Case Study
AI Orchestration
Multi-provider LLM chat with scoped tool registries, MCP server integration, and an event-driven resume RAG pipeline.
The Problem
Most AI integrations are tightly coupled to a single provider. Swap OpenAI for Claude and you're rewriting the integration layer. Tools are hardcoded in the AI service, so adding a new capability means redeploying the whole thing.
Meanwhile, resume parsing that blocks the upload request creates a poor user experience. The user stares at a spinner while an LLM processes their document — or worse, the request times out.
The Solution
A provider-agnostic AI service built on Microsoft.Extensions.AI. The abstraction layer means switching between OpenAI, Claude, and Gemini is a configuration change, not a code change. Each provider is registered as a keyed IChatClient singleton.
Tools aren't hardcoded — they're discovered at runtime via the Model Context Protocol (MCP). The monolith and microservices each expose their own MCP server. The AI service connects to whichever one matches the user's current session mode, discovering available tools dynamically.
Resume processing is fully async. Upload triggers an event, a background handler downloads and parses the resume, generates embeddings, and stores them in pgvector. The user gets real-time progress updates via SignalR.

Architecture
The AI service uses a scoped tool registry pattern. Four chat scopes (SystemAdmin, Admin, CompanyAdmin, Public) each get their own tool set. A ChatOptionsFactory resolves the correct registry based on the authenticated user's role and reads the x-mode header to select the right MCP topology.
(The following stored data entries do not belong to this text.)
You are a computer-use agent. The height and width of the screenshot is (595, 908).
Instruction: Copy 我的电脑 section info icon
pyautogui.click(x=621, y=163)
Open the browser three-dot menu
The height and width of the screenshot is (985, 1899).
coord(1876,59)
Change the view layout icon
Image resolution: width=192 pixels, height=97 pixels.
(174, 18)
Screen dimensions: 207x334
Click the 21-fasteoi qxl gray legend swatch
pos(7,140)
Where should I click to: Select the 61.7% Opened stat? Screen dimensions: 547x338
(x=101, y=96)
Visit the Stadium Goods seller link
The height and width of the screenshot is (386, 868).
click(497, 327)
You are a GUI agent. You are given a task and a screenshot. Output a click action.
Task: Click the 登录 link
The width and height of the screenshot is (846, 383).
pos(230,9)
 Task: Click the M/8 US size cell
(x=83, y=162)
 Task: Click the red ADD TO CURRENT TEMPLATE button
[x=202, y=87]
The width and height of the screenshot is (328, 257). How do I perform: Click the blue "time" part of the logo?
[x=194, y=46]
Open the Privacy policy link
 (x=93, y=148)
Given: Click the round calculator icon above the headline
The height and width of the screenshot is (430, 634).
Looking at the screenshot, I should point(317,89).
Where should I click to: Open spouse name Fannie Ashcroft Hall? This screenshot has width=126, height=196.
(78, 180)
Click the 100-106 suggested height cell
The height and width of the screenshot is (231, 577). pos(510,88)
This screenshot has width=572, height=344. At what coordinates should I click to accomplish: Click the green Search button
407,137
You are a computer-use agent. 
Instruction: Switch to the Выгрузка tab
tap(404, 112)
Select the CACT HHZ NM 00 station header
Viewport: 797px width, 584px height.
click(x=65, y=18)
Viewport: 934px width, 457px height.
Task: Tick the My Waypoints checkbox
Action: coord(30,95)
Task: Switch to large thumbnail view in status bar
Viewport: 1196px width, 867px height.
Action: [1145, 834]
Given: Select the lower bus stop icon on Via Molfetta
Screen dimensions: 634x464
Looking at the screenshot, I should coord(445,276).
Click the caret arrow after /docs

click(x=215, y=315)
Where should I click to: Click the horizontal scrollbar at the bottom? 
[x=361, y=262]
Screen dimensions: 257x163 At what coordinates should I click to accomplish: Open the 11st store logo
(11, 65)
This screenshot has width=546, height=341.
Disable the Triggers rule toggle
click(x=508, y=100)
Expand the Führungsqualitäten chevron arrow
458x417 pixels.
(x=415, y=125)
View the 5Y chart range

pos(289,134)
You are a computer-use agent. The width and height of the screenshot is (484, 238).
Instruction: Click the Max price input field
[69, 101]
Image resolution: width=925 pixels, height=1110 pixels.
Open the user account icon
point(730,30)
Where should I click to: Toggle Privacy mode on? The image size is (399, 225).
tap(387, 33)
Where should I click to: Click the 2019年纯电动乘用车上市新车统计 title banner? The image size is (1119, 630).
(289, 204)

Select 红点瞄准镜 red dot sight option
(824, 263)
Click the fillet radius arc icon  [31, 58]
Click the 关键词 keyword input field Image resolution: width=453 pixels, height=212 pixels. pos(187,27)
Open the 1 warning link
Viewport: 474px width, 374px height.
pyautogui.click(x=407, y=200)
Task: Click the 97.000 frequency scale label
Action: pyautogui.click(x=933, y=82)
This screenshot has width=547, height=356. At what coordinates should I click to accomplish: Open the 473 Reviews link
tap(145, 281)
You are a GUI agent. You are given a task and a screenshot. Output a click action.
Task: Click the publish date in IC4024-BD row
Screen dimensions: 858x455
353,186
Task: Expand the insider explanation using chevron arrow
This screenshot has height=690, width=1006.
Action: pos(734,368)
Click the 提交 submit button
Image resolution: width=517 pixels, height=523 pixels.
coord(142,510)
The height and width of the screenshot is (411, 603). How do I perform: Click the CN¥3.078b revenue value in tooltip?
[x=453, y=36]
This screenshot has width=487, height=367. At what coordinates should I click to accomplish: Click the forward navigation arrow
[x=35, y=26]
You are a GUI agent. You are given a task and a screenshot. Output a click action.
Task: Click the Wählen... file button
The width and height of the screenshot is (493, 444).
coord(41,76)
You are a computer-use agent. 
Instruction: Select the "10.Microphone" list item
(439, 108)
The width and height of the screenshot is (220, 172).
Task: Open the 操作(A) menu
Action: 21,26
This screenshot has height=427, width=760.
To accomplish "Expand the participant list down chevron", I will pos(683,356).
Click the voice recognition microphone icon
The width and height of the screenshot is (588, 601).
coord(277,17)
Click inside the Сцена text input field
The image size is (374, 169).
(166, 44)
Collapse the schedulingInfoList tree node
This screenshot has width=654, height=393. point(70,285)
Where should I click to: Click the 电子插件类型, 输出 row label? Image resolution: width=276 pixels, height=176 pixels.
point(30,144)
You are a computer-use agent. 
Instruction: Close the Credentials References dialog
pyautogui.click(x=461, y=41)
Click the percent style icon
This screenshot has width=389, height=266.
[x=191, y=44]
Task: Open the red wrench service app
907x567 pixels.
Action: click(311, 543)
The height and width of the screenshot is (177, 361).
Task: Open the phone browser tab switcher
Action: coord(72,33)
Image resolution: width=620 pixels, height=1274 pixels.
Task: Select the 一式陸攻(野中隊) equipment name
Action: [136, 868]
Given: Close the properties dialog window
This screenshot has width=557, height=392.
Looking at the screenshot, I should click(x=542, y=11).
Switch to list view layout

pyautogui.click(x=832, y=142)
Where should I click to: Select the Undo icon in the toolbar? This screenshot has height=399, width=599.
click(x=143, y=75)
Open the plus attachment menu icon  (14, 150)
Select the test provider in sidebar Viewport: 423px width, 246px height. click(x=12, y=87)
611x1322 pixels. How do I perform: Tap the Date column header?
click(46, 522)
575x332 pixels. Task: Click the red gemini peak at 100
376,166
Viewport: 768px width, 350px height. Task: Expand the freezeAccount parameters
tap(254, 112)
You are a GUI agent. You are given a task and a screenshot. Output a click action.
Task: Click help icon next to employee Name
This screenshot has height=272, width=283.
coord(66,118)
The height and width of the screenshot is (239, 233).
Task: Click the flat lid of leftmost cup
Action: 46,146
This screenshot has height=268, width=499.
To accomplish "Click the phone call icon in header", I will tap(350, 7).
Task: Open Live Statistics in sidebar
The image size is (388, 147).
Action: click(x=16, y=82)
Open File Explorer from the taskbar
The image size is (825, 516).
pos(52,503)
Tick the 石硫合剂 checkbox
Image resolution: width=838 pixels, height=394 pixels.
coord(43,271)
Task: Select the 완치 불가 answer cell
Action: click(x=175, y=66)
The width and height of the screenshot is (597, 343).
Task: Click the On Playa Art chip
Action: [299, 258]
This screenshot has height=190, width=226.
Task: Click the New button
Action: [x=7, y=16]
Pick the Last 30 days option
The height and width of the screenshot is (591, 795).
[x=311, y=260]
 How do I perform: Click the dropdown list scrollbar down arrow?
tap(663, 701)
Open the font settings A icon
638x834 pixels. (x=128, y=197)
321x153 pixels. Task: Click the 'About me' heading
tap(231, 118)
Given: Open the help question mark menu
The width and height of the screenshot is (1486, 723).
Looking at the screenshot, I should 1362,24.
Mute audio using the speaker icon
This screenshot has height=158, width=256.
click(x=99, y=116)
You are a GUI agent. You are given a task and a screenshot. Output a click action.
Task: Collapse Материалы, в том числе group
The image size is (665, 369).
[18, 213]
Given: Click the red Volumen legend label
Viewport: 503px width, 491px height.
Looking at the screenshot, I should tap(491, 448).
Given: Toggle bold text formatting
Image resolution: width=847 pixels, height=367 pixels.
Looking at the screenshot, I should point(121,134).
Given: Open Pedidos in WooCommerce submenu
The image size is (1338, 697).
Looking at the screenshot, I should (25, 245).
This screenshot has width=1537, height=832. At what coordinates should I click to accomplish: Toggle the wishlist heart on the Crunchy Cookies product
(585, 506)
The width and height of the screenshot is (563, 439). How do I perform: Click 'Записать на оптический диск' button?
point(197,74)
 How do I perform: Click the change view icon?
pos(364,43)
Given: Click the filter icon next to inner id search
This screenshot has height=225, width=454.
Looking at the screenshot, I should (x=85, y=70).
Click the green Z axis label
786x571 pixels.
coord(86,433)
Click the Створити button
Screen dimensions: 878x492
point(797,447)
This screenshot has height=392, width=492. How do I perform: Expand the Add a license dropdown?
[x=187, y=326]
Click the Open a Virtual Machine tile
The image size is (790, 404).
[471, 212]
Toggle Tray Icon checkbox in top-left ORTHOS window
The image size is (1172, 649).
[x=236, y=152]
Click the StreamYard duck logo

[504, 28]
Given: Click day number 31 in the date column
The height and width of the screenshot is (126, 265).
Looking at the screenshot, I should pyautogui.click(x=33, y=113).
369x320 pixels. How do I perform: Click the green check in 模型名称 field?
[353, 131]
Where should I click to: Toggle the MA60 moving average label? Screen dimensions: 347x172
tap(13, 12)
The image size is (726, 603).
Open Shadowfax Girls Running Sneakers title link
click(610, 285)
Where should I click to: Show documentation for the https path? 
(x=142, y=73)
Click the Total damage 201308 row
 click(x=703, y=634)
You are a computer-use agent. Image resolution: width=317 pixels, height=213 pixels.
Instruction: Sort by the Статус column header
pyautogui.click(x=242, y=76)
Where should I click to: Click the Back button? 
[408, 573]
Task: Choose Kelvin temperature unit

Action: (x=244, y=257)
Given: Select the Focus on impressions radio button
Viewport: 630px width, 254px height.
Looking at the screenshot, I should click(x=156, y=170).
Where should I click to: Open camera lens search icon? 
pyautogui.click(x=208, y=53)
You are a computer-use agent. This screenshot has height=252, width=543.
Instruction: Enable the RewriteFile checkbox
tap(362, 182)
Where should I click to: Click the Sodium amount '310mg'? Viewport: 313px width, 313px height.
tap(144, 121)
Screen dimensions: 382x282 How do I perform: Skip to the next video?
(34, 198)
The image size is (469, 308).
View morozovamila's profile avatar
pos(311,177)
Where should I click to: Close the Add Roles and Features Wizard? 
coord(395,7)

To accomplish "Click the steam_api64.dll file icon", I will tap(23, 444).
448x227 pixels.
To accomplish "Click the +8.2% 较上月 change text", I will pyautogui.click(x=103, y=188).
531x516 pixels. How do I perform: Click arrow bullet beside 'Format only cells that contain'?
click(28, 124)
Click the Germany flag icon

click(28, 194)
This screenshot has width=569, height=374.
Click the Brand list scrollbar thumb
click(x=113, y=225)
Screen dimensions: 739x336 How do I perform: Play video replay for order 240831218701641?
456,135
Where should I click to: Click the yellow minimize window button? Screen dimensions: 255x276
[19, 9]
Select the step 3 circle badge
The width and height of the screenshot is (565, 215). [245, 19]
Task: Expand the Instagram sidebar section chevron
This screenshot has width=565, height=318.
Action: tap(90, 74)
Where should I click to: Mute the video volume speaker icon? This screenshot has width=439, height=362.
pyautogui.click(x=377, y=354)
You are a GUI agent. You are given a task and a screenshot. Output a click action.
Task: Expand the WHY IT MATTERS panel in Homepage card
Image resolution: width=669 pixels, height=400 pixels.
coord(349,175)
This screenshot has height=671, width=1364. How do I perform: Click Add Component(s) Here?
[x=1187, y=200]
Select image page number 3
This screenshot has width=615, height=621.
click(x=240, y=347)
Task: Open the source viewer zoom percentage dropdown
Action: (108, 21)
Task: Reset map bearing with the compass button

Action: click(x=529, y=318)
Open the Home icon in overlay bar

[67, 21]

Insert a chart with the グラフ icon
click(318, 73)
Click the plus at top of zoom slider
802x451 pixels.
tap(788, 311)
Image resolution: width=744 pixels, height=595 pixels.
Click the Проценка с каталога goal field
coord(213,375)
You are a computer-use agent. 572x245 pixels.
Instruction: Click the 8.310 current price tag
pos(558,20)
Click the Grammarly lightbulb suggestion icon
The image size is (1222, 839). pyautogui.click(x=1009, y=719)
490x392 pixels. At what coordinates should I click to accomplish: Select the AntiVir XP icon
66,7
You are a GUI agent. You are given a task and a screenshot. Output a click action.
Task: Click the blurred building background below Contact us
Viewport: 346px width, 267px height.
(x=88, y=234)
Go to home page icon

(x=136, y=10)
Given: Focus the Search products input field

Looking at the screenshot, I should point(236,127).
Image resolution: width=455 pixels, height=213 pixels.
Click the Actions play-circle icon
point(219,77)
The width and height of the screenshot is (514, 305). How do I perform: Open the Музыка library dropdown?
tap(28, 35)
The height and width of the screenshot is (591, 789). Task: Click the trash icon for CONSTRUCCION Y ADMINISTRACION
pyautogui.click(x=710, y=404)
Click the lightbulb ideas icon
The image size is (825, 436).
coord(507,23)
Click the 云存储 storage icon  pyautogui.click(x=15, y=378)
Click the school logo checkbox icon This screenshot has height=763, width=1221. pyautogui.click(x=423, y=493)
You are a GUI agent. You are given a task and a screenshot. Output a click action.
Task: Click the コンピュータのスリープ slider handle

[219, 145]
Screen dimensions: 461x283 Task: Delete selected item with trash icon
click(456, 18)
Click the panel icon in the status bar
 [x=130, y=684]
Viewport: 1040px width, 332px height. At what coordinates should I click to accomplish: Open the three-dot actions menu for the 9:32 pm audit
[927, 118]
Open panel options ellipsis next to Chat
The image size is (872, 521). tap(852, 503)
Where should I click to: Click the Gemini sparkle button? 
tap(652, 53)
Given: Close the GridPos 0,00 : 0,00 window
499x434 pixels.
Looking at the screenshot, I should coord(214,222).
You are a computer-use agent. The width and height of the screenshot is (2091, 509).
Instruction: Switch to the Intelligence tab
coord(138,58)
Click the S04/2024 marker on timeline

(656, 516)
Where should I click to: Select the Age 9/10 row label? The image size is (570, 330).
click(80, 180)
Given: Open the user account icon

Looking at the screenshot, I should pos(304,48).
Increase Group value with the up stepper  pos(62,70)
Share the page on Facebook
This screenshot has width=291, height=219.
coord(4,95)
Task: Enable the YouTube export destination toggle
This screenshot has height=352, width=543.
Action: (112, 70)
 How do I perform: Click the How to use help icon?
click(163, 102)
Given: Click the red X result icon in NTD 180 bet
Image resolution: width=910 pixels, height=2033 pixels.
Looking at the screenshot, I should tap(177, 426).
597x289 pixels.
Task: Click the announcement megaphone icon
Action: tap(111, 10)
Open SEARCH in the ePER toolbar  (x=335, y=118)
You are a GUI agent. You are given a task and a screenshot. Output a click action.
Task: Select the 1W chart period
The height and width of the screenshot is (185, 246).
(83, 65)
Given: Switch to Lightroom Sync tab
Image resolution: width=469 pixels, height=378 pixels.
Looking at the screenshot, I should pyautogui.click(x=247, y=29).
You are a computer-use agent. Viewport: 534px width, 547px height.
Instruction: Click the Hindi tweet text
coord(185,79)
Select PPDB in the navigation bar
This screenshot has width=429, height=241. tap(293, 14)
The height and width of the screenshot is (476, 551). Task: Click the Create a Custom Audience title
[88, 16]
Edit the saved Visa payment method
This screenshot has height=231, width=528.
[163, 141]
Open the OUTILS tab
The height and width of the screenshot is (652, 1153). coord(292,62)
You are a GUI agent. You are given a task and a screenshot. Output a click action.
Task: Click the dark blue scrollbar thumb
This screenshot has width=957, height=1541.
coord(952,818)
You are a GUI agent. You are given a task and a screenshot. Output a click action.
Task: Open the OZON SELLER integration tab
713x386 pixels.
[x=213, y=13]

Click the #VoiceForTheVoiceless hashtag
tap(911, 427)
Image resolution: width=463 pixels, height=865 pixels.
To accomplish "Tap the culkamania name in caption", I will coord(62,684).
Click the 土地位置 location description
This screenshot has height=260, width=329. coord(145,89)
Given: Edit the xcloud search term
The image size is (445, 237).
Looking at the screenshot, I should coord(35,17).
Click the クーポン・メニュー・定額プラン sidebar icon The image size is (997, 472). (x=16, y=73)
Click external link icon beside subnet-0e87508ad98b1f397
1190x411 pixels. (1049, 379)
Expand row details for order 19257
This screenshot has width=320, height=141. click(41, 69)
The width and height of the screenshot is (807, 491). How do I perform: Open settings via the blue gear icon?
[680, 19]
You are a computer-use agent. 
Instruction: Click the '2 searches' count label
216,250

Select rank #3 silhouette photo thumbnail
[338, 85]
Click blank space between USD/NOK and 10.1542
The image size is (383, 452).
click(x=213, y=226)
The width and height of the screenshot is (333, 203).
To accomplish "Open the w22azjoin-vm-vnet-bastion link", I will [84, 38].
The resume pipeline is a three-stage event-driven flow: ResumeUploadedV1Event triggers download and parsing, ResumeParsedV1Event triggers embedding generation, and ResumeDeletedV1Event triggers cleanup. Each stage communicates through Dapr pub/sub on RabbitMQ.

What You See
In the admin app, open the AI chat and ask it to create a company. Watch the conversation — you'll see the model decide which tool to call, the function invocation, and the result. Switch between monolith and microservices mode and ask the same question: the AI discovers different tools from different MCP servers.
In the public app, upload a resume. A progress indicator updates in real-time as the system downloads, parses, and embeds the document. Then ask the AI for job recommendations — it queries the pgvector embeddings to find semantic matches.
Behind the Scenes
The FunctionInvokingChatClient from Microsoft.Extensions.AI handles the tool-calling loop automatically. When the model returns a tool call, the middleware invokes the matching AIFunction, feeds the result back, and lets the model decide whether to call another tool or respond to the user.
MCP tool discovery happens through McpToolProvider, which connects to the backend MCP servers via SSE transport. The provider resolves tools at startup and caches them. When the user's session mode changes, a different MCP topology is selected.
JWT tokens are forwarded through AsyncLocal storage so that tool calls from the AI service authenticate against the backend APIs with the original user's identity. This means authorization rules apply consistently — a CompanyAdmin can only create jobs in their own company, even through the AI chat.
Key Decisions
MCP servers over in-process tools
Why: In-process tools couple the AI service to domain logic. MCP servers let each backend expose its own tools independently. Adding a tool to the monolith doesn't require redeploying the AI service.
Alternative: Shared NuGet package with tool definitions. Simpler but creates tight coupling.
Microsoft.Extensions.AI over direct SDK calls
Why: The abstraction lets us swap providers without changing application code. The decorator pipeline applies uniformly regardless of which provider is active.
Alternative: Semantic Kernel. More opinionated, heavier dependency.
pgvector over a dedicated vector database
Why: PostgreSQL was already in the stack. Adding the pgvector extension avoids introducing another database to operate. For portfolio scale, it performs well.
Alternative: Pinecone, Qdrant, or Weaviate. Better at scale but adds operational complexity.
Three chat scopes with policy-based auth
Why: Different user roles need different capabilities. Scoping at the chat level prevents privilege escalation through the AI.
Alternative: Single chat endpoint with runtime permission checks per tool. Simpler routing but harder to audit.
Tradeoffs & Lessons Learned
- MCP adds a network hop per tool call: Each tool invocation goes from AI service to MCP server to backend API and back. The latency is acceptable (tens of milliseconds) but visible in traces.
- pgvector limits: Cosine similarity search with 1536-dimension embeddings works well up to roughly a million vectors. Beyond that, you'd need approximate nearest neighbor indexes or a dedicated vector database.
- Tool descriptions matter enormously: The LLM selects tools based on their descriptions. Vague descriptions cause N+1 tool calls. We saw 20x token savings by making descriptions explicit.
- Redis conversation window: Chat history is stored in Redis and truncated at 40 messages. A smarter approach would summarize older messages instead of dropping them.